AIM OF THE TASK - Can you convert the stretch of data below, from the line containing "Viewport: 1532px width, 784px height." through the line containing "I will pos(225,73).", into a Markdown table with a Row column numbering each line and an Entry column holding its text, leaving out any blank lines?

RECORDS -
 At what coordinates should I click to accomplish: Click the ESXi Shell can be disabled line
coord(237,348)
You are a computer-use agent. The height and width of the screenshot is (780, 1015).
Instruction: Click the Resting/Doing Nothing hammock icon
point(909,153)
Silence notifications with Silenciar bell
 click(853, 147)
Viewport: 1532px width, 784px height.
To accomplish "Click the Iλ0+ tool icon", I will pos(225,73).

---

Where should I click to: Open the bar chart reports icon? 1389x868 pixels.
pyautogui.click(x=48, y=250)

EXERCISE OUTPUT -
| Row | Entry |
|---|---|
| 1 | Viewport: 1532px width, 784px height. |
| 2 | To accomplish "Click the Iλ0+ tool icon", I will pos(225,73). |